German Breast Group, Neu-Isenburg, Germany; Universität Frankfurt, Frauenklinik, Frankfurt, Germany.
Universität Heidelberg, Nationales Centrum für Tumorerkrankungen, Heidelberg, Germany.
Lancet Oncol. 2014 Jun;15(7):747-56. doi: 10.1016/S1470-2045(14)70160-3. Epub 2014 Apr 30.
Preclinical data suggest that triple-negative breast cancers are sensitive to interstrand crosslinking agents, and that synergy may exist for the combination of a taxane, trastuzumab, and a platinum salt for HER2-positive breast cancer. We therefore aimed to assess the efficacy of the addition of carboplatin to neoadjuvant therapy for triple-negative and HER2-positive breast cancer.

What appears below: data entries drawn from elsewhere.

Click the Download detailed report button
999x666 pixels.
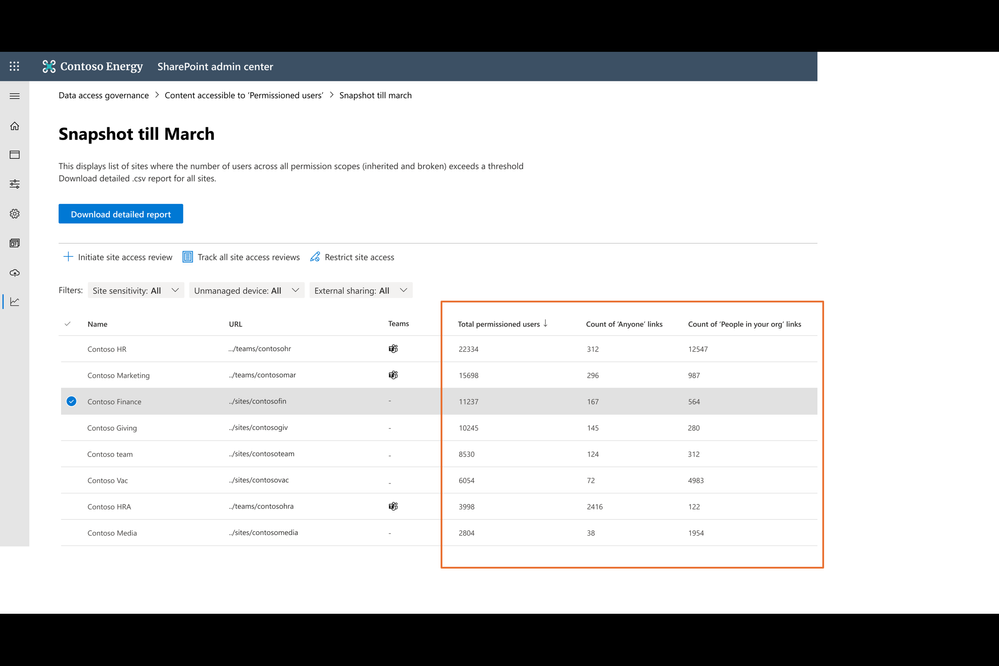click(x=120, y=214)
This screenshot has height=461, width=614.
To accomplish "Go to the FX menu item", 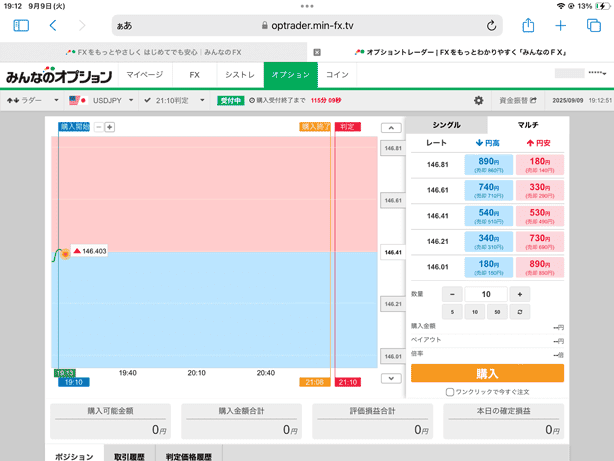I will pos(194,75).

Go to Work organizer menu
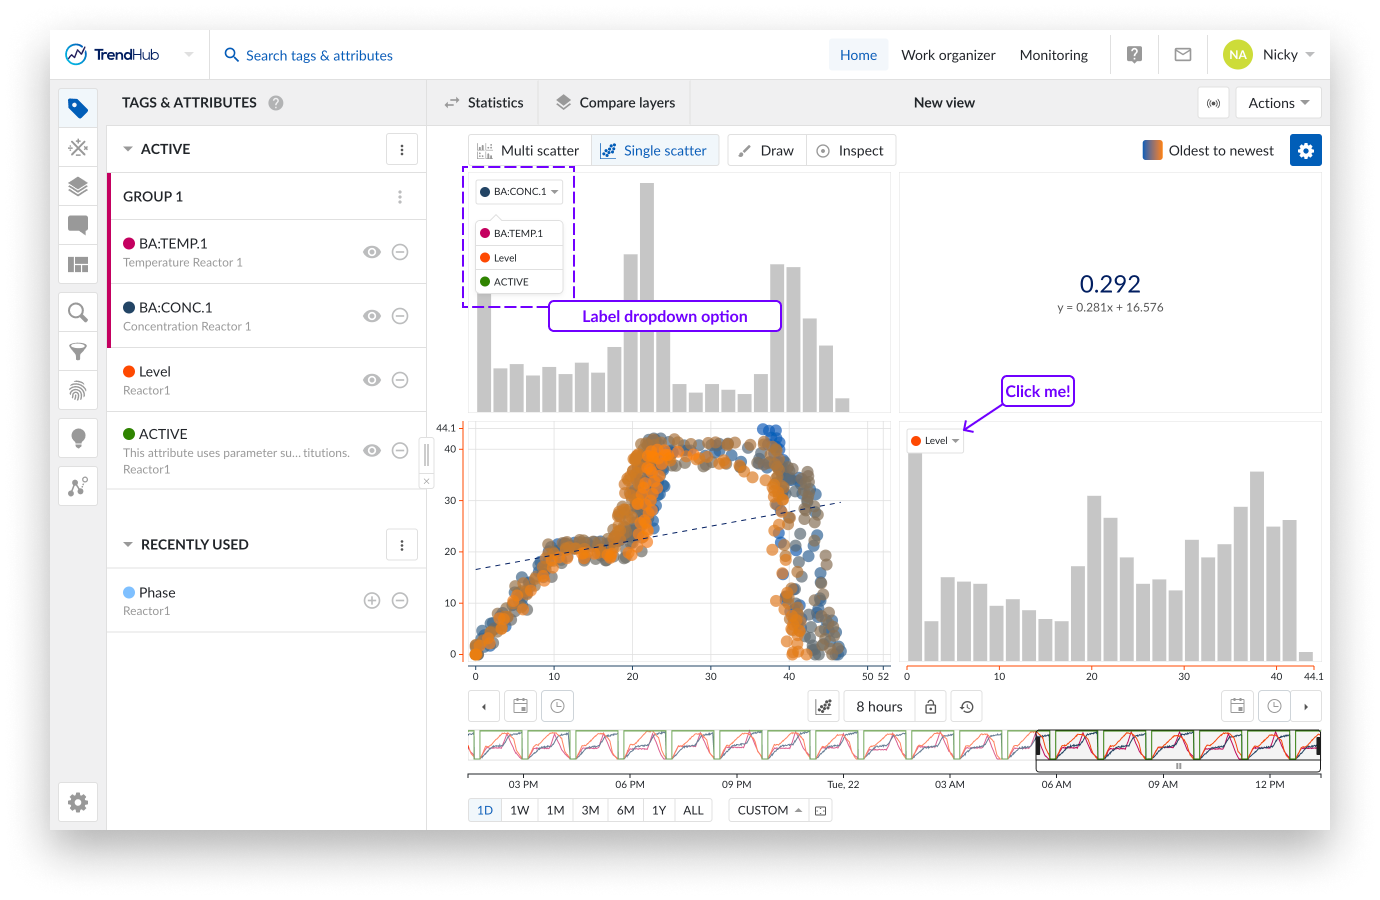pos(948,55)
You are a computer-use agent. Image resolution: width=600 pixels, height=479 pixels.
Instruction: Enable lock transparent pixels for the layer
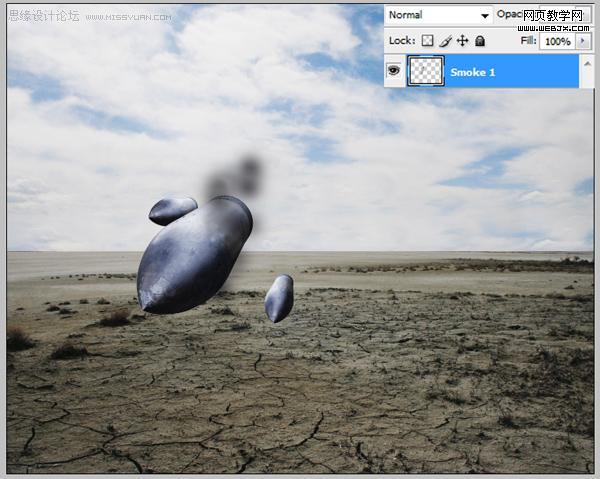click(427, 41)
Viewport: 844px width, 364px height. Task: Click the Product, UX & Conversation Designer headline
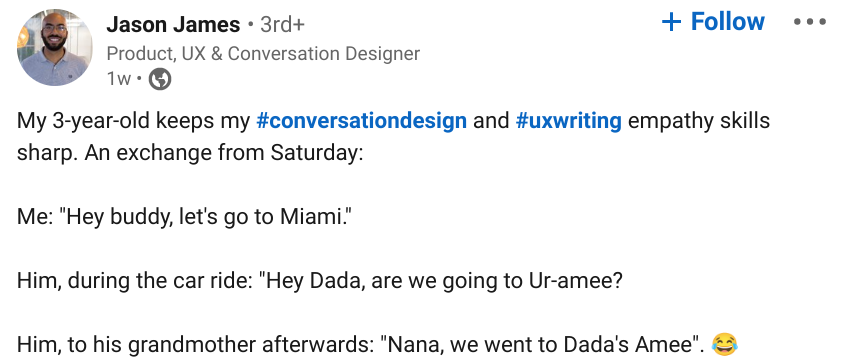263,53
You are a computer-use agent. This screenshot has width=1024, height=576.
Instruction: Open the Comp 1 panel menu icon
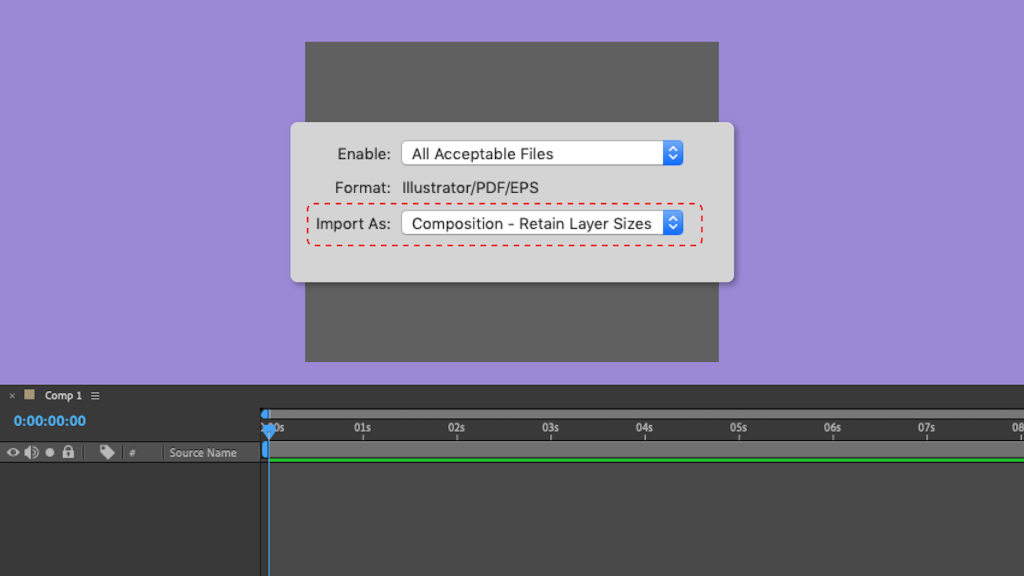95,396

Patients with previously untreated, non-metastatic, stage II-III, triple-negative breast cancer and HER2-positive breast cancer were enrolled. Patients were treated for 18 weeks with paclitaxel (80 mg/m(2) once a week) and non-pegylated liposomal doxorubicin (20 mg/m(2) once a week). Patients with triple-negative breast cancer received simultaneous bevacizumab (15 mg/kg intravenously every 3 weeks). Patients with HER2-positive disease received simultaneous trastuzumab (8 mg/kg initial dose with subsequent doses of 6 mg/kg intravenously every 3 weeks) and lapatinib (750 mg daily). Patients were randomly assigned in a 1:1 ratio with dynamic allocation and minimisation, stratified by biological subtype and Ki-67 level to receive, at the same time as the backbone regimens, either carboplatin (AUC 1·5 [2·0 for the first 329 patients] once a week) or no carboplatin. The primary endpoint the proportion of patients who achieved a pathological complete response (defined as ypT0 ypN0), analysed for all patients who started treatment; a p value of less than 0·2 was deemed significant for the primary endpoint. This trial is registered with ClinicalTrials.gov, number NCT01426880.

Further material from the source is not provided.